───── SUPPLIED ENTRIES ─────

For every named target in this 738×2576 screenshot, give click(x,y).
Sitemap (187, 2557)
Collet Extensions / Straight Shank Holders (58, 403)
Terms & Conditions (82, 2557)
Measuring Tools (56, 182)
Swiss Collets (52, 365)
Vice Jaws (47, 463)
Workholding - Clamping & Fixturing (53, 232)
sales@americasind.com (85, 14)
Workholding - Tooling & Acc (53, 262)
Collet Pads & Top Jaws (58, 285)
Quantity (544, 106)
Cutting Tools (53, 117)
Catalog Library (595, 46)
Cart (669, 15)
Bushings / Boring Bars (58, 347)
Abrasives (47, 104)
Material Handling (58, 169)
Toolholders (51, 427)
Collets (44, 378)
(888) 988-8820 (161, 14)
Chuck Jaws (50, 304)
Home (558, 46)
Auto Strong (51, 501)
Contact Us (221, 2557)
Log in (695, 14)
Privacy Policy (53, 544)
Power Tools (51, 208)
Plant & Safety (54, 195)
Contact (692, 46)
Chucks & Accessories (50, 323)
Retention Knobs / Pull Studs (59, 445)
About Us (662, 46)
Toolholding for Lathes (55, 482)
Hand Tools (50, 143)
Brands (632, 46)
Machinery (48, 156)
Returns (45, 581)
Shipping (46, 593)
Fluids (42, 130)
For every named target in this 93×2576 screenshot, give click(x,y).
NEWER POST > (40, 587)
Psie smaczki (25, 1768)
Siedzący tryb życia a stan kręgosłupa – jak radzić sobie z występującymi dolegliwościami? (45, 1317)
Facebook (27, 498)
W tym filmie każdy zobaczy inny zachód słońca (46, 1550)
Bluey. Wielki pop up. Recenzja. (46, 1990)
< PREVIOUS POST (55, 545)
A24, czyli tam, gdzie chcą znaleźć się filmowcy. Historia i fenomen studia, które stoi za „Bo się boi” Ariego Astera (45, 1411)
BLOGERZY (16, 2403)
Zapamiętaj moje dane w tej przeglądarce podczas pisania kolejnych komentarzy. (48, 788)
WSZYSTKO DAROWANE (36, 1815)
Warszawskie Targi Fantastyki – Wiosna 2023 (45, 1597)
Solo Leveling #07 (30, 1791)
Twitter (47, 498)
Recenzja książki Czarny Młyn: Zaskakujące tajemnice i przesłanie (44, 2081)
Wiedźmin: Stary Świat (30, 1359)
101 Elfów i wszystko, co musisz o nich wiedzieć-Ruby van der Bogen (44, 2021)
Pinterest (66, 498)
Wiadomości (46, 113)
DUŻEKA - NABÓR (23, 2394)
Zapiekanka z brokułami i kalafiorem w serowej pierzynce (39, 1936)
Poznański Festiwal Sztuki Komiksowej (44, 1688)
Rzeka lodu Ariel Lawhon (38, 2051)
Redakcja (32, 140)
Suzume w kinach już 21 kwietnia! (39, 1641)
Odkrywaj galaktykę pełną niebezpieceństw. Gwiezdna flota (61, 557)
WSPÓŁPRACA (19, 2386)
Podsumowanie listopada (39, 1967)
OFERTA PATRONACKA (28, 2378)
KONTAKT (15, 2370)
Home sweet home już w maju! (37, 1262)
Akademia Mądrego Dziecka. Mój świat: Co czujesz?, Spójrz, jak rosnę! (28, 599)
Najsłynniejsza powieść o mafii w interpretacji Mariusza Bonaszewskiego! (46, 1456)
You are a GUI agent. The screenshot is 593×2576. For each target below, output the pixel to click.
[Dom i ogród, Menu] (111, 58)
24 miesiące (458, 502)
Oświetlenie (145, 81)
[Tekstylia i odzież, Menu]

─────

• [YOUR INSTRUCTIONS]:
Your answer must be the lines above from the one containing "Swiss Collets (52, 365)" to the one containing "Bluey. Wielki pop up. Recenzja. (46, 1990)", both included, restated word for word.

• [ANSWER TO THIS EXERCISE]:
Swiss Collets (52, 365)
Vice Jaws (47, 463)
Workholding - Clamping & Fixturing (53, 232)
sales@americasind.com (85, 14)
Workholding - Tooling & Acc (53, 262)
Collet Pads & Top Jaws (58, 285)
Quantity (544, 106)
Cutting Tools (53, 117)
Catalog Library (595, 46)
Cart (669, 15)
Bushings / Boring Bars (58, 347)
Abrasives (47, 104)
Material Handling (58, 169)
Toolholders (51, 427)
Collets (44, 378)
(888) 988-8820 (161, 14)
Chuck Jaws (50, 304)
Home (558, 46)
Auto Strong (51, 501)
Contact Us (221, 2557)
Log in (695, 14)
Privacy Policy (53, 544)
Power Tools (51, 208)
Plant & Safety (54, 195)
Contact (692, 46)
Chucks & Accessories (50, 323)
Retention Knobs / Pull Studs (59, 445)
About Us (662, 46)
Toolholding for Lathes (55, 482)
Hand Tools (50, 143)
Brands (632, 46)
Machinery (48, 156)
Returns (45, 581)
Shipping (46, 593)
Fluids (42, 130)
For every named target in this 93×2576 screenshot, give click(x,y).
NEWER POST > (40, 587)
Psie smaczki (25, 1768)
Siedzący tryb życia a stan kręgosłupa – jak radzić sobie z występującymi dolegliwościami? (45, 1317)
Facebook (27, 498)
W tym filmie każdy zobaczy inny zachód słońca (46, 1550)
Bluey. Wielki pop up. Recenzja. (46, 1990)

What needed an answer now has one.